El contacto visual es tan decisivo en la comunicación porque hunde sus raíces en instintos muy primitivos. La crías de animales saben que es necesario para la supervivencia. Comer depende de tropezar con los ojos de la madre. El cruce de miradas posee una gran capacidad para establecer relaciones pues posee un fuerte componente emocional. Cuando miras a los ojos de aquellos a los que te diriges, conectas inmediatamente con ellos en un nivel profundo. Dicen que los asesores de Juan Pablo II le recomendaron que, al saludar durante largo tiempo a la gente, evitase el contacto visual. Al parecer, terminaba exhausto de sus audiencias. Las emociones se propagan como los virus a través de la mirada, basta recordar cómo nos contagiamos al cruzar los ojos de alguien que va a romper a llorar.

La falta de contacto visual empobrece la comunicación. Todos lo hemos experimentado: disminuye la atención, se percibe como una carencia de interés por parte del que habla hacia la audiencia y como falta de sinceridad. Es distinto pasear la mirada sobre los otros, que salir al encuentro de sus ojos. En el servicio de atención al paciente de un hospital alrededor del 90% de las quejas que se recibieron tenían que ver con la falta de contacto visual con el doctor. Resultado: grandes profesionales de la medicina eran percibidos como descuidados en el trato y peores médicos. ¿Nos pasará algo similar en la Iglesia?

Conviene recordar que se trata no tanto de amplificar el mensaje que se quiere transmitir, como de establecer una relación. Y eso siempre conlleva sus riesgos y deja ver nuestras barreras comunicativas: inseguridad, timidez, desinterés, escucha pobre.   

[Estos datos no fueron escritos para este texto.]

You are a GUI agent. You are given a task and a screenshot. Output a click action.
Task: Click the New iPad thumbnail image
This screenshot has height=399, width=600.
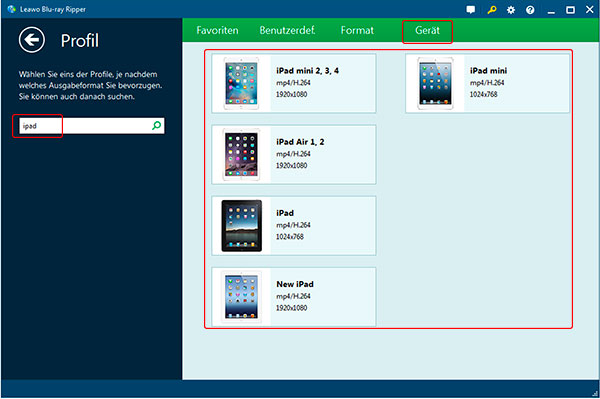tap(241, 297)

¿Twitter? ¿Facebook? ¿Whatsapp? No hay comunicación más inmediata que la de los ojos. Tal vez por ello resultan más creíbles quienes tienen en su perfil una foto propia en la que estos se ven. La mirada exterioriza el alma, decía Quintiliano. De algún modo el contacto visual nos expone, nos desnuda, nos hace vulnerables. Y más verdaderos.

El contacto visual puede suponer todo un reto y un arte para mejorar la comunicación. Nos lo enseñan nuestros ancestros, los monos, que de comunicación saben mucho. Toma conciencia y pruébalo mañana mismo en el aula, en la predicación, en tus vídeos. Si todavía dudas, te propongo que veas sin sonido algunos minutos de este vídeo: un hombre sin brazos ni piernas, dice todo con su mirada. 


¿Recuerdas a personas que cuando hablan no te miran nunca a los ojos? ¿Conoces, por el contrario, a otras cuya mirada transmite cercanía, afecto, interés, verdad? ¿En qué situaciones puedes entrenar tu contacto visual para transmitir mejor la Buena Noticia?